Sunday, July 26, 2009
"The perplexing fact about the "terrorist" attacks is that they do not fit our standard opposition of evil as egotism or disregard for the common good, and good as the spirit of and actual readiness for sacrifice in the name of some higher cause. Terrorists cannot but appear as something akin to Milton's Satan with his "Evil, be thou my Good": While they pursue what appear to us to be evil goals with evil means, the very form of their activity meets the highest standard of the good. The resolution of this enigma isn't difficult and was already known to Rousseau. Egotism, or the concern for one's well-being, is not opposed to the common good, since altruistic norms can easily be deduced from egotist concerns. Individualism versus communitarianism, utilitarianism versus the assertion of universal norms, are false oppositions since the two opposed options amount to the same result. The critics who complain how, in today's hedonistic-egoistic society, true values are lacking totally miss the point. The true opposite of egoist self-love is not altruism, a concern for the common good, but envy, ressentiment, which makes me act against my own interests. The true evil, which is the death drive, involves self-sabotage. It makes us act against our own interests."
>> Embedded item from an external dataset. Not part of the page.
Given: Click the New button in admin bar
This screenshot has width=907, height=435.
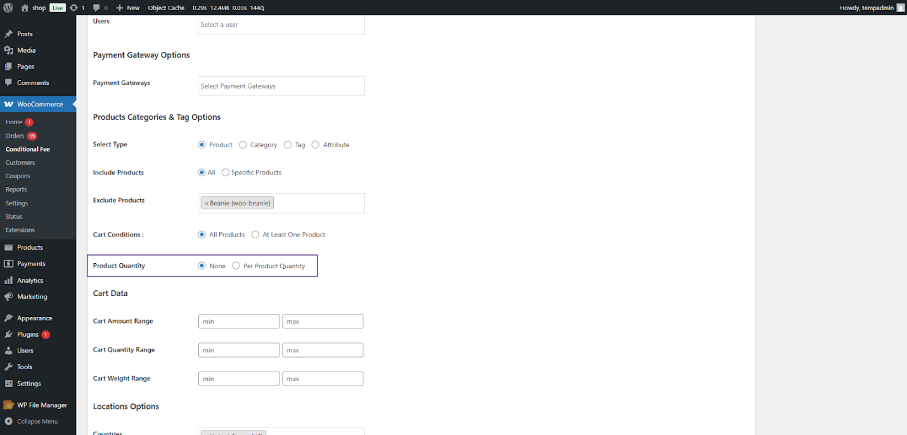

"Rawls thus proposes a terrifying model of a society in which hierarchy is directly legitimised in natural properties, thereby missing the simple lesson an anecdote about a Slovene pesant makes palpably clear. The peasant is given a choice by a good witch. She will either give him one cow and his neighbor two cows, or she'll take one cow from him and two from his neighbor. The peasant immediately chooses the second option. Gore Vidal demonstrates the point succinctly: "It is not enough for me to win--the other must loose." The catch of envy/ressentment is that it not only endorses the zero-sum game principle where my victory is the other's loss. It also implies a gap between the two, which is not the positive gap (we can all win with no losers at all_ but a negative one. If I have to choose between my gain and my opponent's loss, I prefer the opponent's loss, even if it means a loss to me. It is as if my eventual gain from my opponent's loss functions as a kind of pathological element that stains the purity of my victory."